#### [YOUR GOAL]
Return, word for word, everything in the Multi-Layer Perceptron assignment below from "### Background: Multi-Layer" down to "the two moons.".

#### [DOCUMENT]
## begin

Implement `classify_with_mlp(X, y, show_plot=False)` that trains a **Multi-Layer Perceptron (MLP)** classifier and visualizes the decision boundary.

### Background: Multi-Layer Perceptron

A **Multi-Layer Perceptron (MLP)** is a type of artificial neural network with multiple layers of neurons. Unlike linear SVMs, MLPs can learn **non-linear decision boundaries** by using:

1. **Hidden layers** with non-linear activation functions
2. **Multiple neurons** that can combine features in complex ways
3. **Backpropagation** to adjust weights and learn from data

**Architecture**:
- **Input layer**: Receives the features (2 in our case)
- **Hidden layer(s)**: Transforms features with non-linear activations
- **Output layer**: Produces class predictions

**Key Advantage**: MLPs can learn complex, non-linear decision boundaries that adapt to the data structure, making them ideal for datasets like the two moons.

### Your Task

This part is very similar to Part B, but uses an MLP instead of a linear SVM.

## end

#### [MATERIAL]
## begin

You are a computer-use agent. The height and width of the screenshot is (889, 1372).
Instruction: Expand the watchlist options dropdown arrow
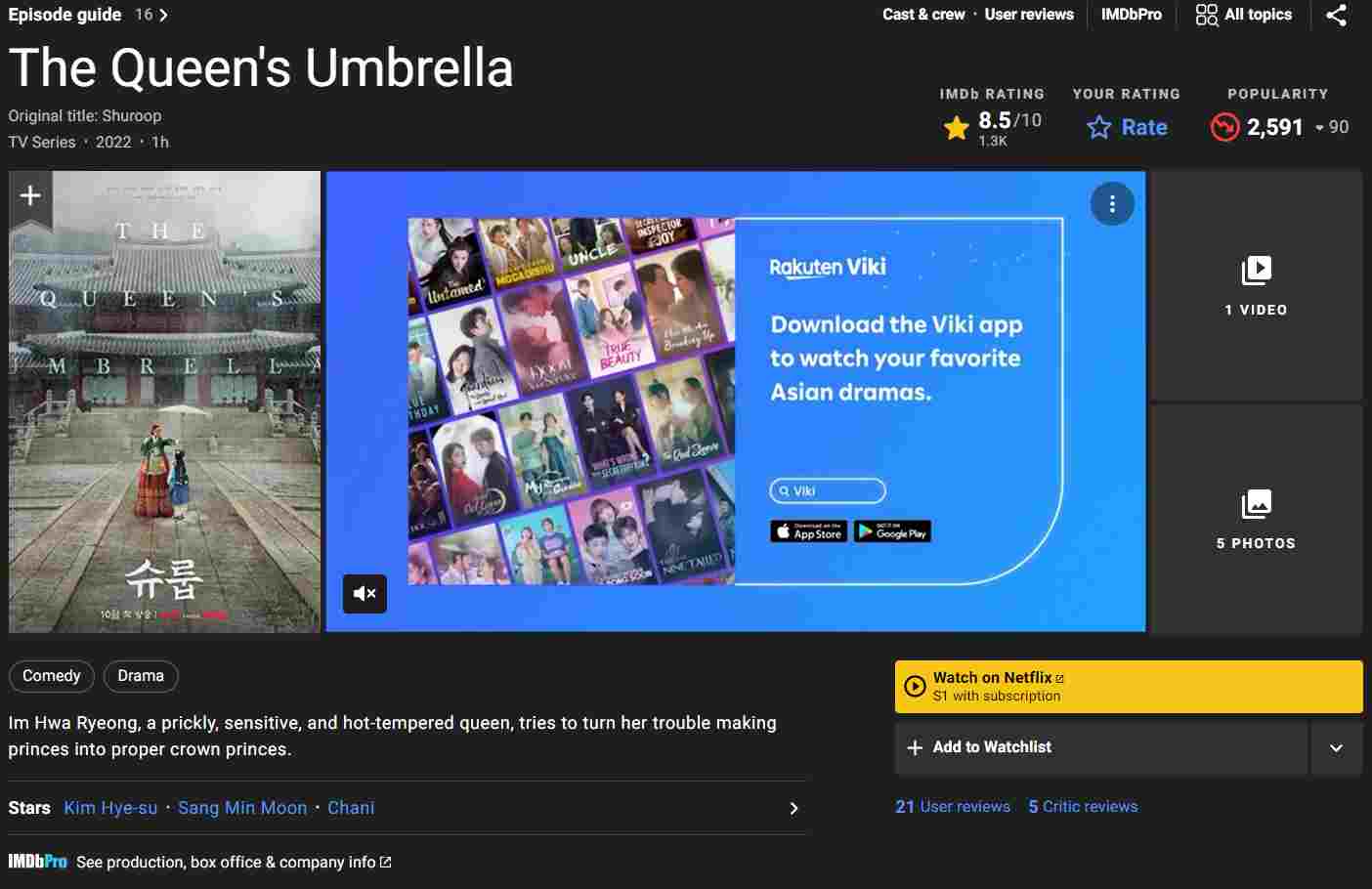1336,747
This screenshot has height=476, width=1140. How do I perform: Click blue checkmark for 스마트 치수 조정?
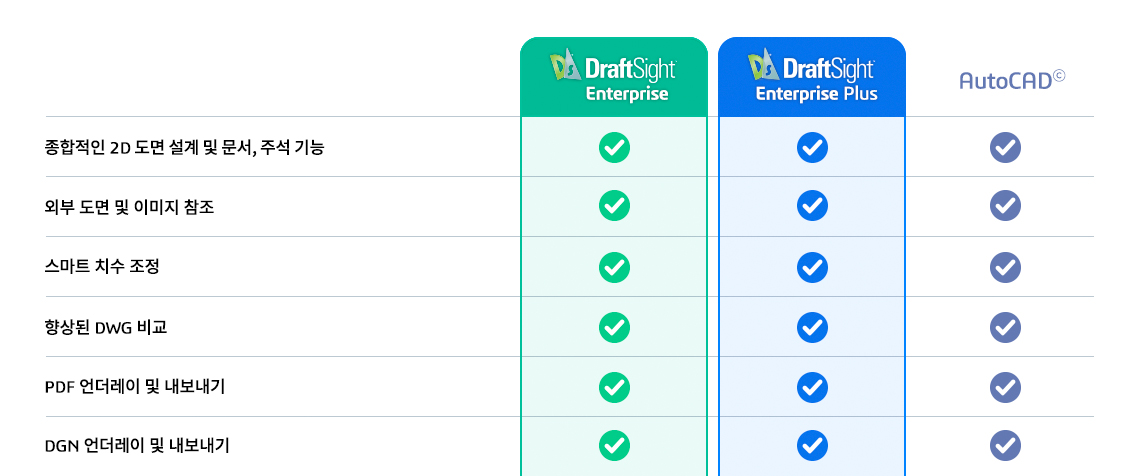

## end

#### [REPLY TO THE EXERCISE]
### Background: Multi-Layer Perceptron

A **Multi-Layer Perceptron (MLP)** is a type of artificial neural network with multiple layers of neurons. Unlike linear SVMs, MLPs can learn **non-linear decision boundaries** by using:

1. **Hidden layers** with non-linear activation functions
2. **Multiple neurons** that can combine features in complex ways
3. **Backpropagation** to adjust weights and learn from data

**Architecture**:
- **Input layer**: Receives the features (2 in our case)
- **Hidden layer(s)**: Transforms features with non-linear activations
- **Output layer**: Produces class predictions

**Key Advantage**: MLPs can learn complex, non-linear decision boundaries that adapt to the data structure, making them ideal for datasets like the two moons.